### [Set task]
Please write out the entries word for word, starting with the line that contains "Viewport: 917px width, 503px height." and continuing through the line that contains "click(x=333, y=494)", with both of those lines included.

::::::::

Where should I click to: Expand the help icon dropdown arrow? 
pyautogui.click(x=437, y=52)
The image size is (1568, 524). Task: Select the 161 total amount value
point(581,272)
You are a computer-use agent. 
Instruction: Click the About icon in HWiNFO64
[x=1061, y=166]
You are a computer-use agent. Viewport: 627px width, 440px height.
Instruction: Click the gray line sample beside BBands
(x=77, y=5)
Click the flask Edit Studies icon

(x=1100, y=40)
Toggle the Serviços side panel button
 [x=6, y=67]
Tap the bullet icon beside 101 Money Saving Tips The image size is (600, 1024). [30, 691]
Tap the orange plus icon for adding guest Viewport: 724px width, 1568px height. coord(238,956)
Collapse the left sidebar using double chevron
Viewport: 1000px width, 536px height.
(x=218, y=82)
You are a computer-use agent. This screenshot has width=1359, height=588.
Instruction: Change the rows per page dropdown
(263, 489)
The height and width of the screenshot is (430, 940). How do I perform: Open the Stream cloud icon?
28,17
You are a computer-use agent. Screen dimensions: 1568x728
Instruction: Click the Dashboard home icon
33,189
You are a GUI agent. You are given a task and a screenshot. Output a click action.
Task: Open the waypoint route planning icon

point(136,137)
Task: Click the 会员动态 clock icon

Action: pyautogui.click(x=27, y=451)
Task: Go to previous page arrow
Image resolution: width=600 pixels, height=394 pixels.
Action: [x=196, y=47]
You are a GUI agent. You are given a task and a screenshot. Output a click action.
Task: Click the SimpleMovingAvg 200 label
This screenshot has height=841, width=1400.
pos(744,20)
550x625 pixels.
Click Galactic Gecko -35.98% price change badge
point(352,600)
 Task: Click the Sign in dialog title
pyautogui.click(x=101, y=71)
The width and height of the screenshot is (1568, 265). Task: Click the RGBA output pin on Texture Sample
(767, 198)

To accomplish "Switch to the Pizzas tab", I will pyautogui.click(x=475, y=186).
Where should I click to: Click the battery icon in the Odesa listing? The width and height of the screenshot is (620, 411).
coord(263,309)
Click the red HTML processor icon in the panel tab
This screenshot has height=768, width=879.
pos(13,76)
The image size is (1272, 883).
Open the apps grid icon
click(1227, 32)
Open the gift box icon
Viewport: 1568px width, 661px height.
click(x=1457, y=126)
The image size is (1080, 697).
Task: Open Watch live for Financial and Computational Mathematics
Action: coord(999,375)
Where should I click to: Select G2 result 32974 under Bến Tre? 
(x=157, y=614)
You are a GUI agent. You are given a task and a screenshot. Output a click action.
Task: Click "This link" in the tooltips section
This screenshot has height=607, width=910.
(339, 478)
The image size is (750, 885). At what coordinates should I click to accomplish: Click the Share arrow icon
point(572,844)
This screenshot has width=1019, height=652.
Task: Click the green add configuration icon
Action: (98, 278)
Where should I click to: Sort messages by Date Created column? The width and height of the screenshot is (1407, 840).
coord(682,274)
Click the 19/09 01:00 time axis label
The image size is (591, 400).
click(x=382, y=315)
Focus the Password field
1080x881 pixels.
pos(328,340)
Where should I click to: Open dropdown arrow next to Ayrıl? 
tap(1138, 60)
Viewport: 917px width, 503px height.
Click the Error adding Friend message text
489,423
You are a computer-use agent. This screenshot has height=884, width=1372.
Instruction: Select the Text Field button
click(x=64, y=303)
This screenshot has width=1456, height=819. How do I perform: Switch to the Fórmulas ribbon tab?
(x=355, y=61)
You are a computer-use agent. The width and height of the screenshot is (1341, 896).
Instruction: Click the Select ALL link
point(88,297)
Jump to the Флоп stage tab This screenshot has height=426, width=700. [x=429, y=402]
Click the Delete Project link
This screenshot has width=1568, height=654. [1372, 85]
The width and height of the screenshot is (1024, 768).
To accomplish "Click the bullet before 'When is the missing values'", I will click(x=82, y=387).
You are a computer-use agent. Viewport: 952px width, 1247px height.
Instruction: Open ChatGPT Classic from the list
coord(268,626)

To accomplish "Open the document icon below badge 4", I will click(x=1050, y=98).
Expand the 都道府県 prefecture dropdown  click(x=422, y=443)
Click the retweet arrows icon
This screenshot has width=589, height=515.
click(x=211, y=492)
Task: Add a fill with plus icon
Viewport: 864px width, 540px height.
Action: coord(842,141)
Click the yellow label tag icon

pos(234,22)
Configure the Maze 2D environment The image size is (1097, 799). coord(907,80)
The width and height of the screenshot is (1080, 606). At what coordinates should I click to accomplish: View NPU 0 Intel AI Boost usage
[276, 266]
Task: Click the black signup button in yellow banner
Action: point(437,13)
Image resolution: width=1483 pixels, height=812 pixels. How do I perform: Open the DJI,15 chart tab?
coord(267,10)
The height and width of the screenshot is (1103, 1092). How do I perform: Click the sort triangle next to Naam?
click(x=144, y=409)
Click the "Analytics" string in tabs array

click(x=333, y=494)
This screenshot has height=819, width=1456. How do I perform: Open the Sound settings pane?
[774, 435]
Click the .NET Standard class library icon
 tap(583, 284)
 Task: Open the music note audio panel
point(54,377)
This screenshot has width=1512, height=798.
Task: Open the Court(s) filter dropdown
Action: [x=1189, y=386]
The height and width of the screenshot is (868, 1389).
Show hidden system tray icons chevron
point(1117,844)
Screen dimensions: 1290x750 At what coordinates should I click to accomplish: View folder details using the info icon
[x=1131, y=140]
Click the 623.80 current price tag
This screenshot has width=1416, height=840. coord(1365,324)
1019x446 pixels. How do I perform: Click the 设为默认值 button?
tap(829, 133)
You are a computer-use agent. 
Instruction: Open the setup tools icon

::::::::

### [Expected answer]
Viewport: 917px width, 503px height.
Click the Error adding Friend message text
489,423
You are a computer-use agent. This screenshot has height=884, width=1372.
Instruction: Select the Text Field button
click(x=64, y=303)
This screenshot has width=1456, height=819. How do I perform: Switch to the Fórmulas ribbon tab?
(x=355, y=61)
You are a computer-use agent. The width and height of the screenshot is (1341, 896).
Instruction: Click the Select ALL link
point(88,297)
Jump to the Флоп stage tab This screenshot has height=426, width=700. [x=429, y=402]
Click the Delete Project link
This screenshot has width=1568, height=654. [1372, 85]
The width and height of the screenshot is (1024, 768).
To accomplish "Click the bullet before 'When is the missing values'", I will click(x=82, y=387).
You are a computer-use agent. Viewport: 952px width, 1247px height.
Instruction: Open ChatGPT Classic from the list
coord(268,626)

To accomplish "Open the document icon below badge 4", I will click(x=1050, y=98).
Expand the 都道府県 prefecture dropdown  click(x=422, y=443)
Click the retweet arrows icon
This screenshot has width=589, height=515.
click(x=211, y=492)
Task: Add a fill with plus icon
Viewport: 864px width, 540px height.
Action: coord(842,141)
Click the yellow label tag icon

pos(234,22)
Configure the Maze 2D environment The image size is (1097, 799). coord(907,80)
The width and height of the screenshot is (1080, 606). At what coordinates should I click to accomplish: View NPU 0 Intel AI Boost usage
[276, 266]
Task: Click the black signup button in yellow banner
Action: point(437,13)
Image resolution: width=1483 pixels, height=812 pixels. How do I perform: Open the DJI,15 chart tab?
coord(267,10)
The height and width of the screenshot is (1103, 1092). How do I perform: Click the sort triangle next to Naam?
click(x=144, y=409)
Click the "Analytics" string in tabs array

click(x=333, y=494)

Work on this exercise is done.